Lakshmi Patil, a dutiful eldest daughter who practically raises her motherless younger sister, has made a ritual of self sacrifice and unwavering responsibility, is challenged by the sham of a marriage that immerses her in a deep well of guilt, isolation and unhappiness. Relocated from India to a new life in America, Lakshmi clings to memories of her homeland, but her sense of who she is, is blurred. The overwhelming loneliness of being uprooted from her native home, alienated from family and commanded by her husband never to speak to them, laboring in their restaurant or stuck in their smelly room surrounded by solitude: Lakshmi is pushed to attempted suicide.
Maggie Bose, a self-assured, experienced psychologist, steadfastly keeps a professional distance from her patients, from "So much pain. So many secrets.

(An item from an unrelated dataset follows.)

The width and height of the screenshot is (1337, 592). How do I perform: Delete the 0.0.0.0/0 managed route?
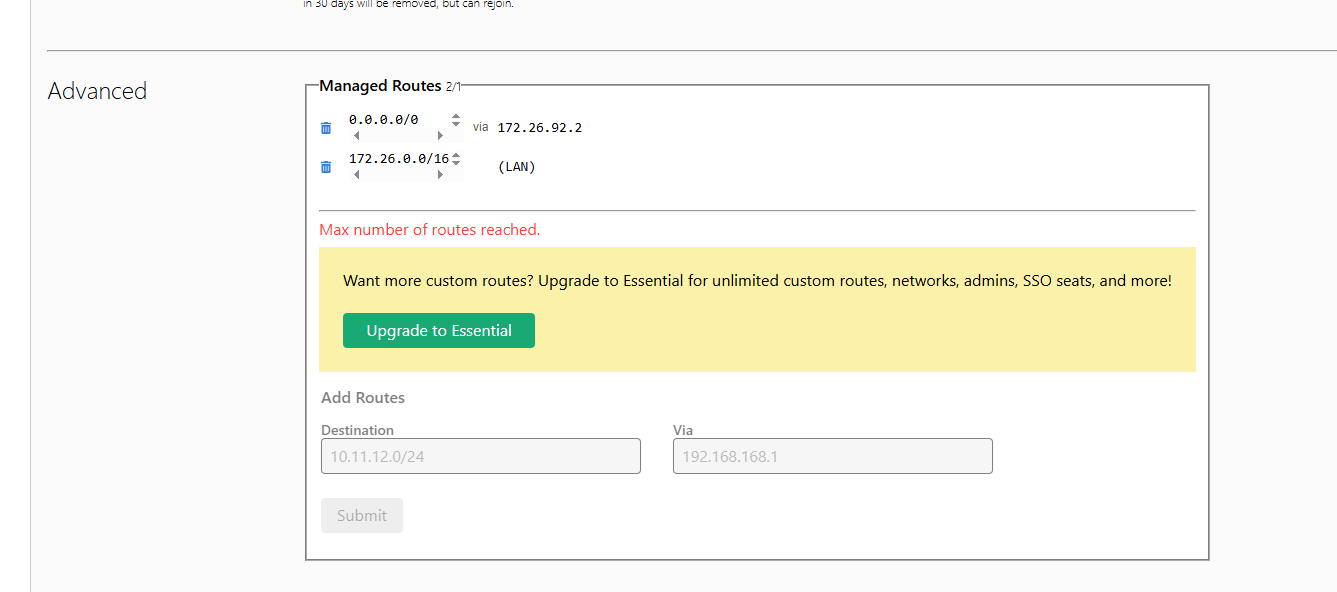[x=325, y=128]
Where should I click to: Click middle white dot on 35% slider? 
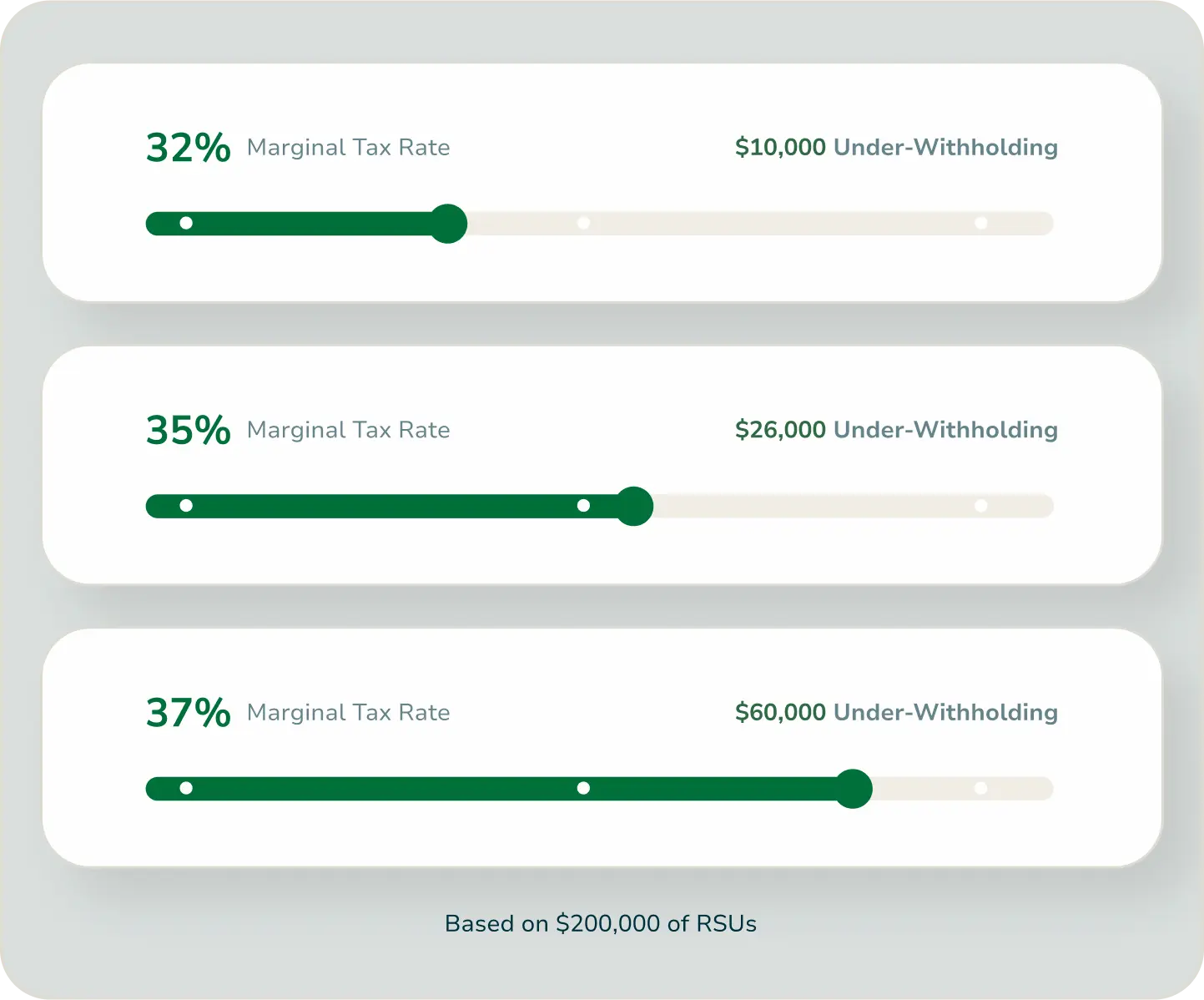click(583, 505)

She felt burdened by the weight of other people's secrets, their grief, their trust, their blinking anticipation, their eager faces, the hunger with which they looked at her, expecting answers, expecting cures, expecting miracles," but takes pity on, and befriends the young, uneducated Indian woman whom she sees as trapped in a dismal marriage to a dominating man.

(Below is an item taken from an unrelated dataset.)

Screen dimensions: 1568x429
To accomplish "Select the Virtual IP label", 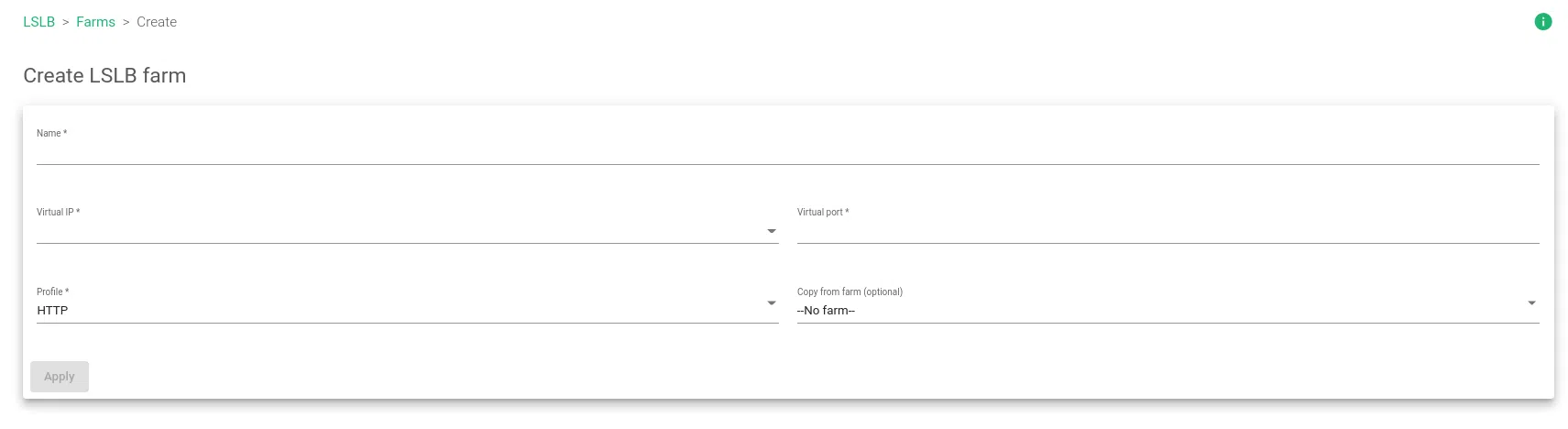I will pos(58,213).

As Lakshmi's and Maggie's relationship progresses, as the connective threads are inextricably sewn; detoxing, cathartic and introspective moments of confession that would normally bind more tightly a blossoming friendship, expose instead their shameful secrets and duplicity.
You build your 'temple of happy' on someone else's grave.
The Story Hour explores the fragility of a friendship shaking on a foundation of mistrust, misunderstandings, and the heartbreak that betrayal imparts; it seeks out the way to forgiveness, absolution, a second chance, that elusive miracle, hope.
Umrigar sensitive tale of an Indian woman's experience torn from her native home, of class and cultural differences and perspectives, pulsate off the pages with insight and deep emotion.
It wasn't difficult to be immediately pulled into the story from the very start, proving the remarkable, spellbinding gift of this storyteller to mesmerize her readers with her beautiful prose.
I had my first taste of Thrity Umrigar's exquisite writing years ago through her touching novel The Space Between Us, but not quite sure why it took so long to bridge the gap to her other novels. I'll be sure not to let the hours turn to years before reading more of her work.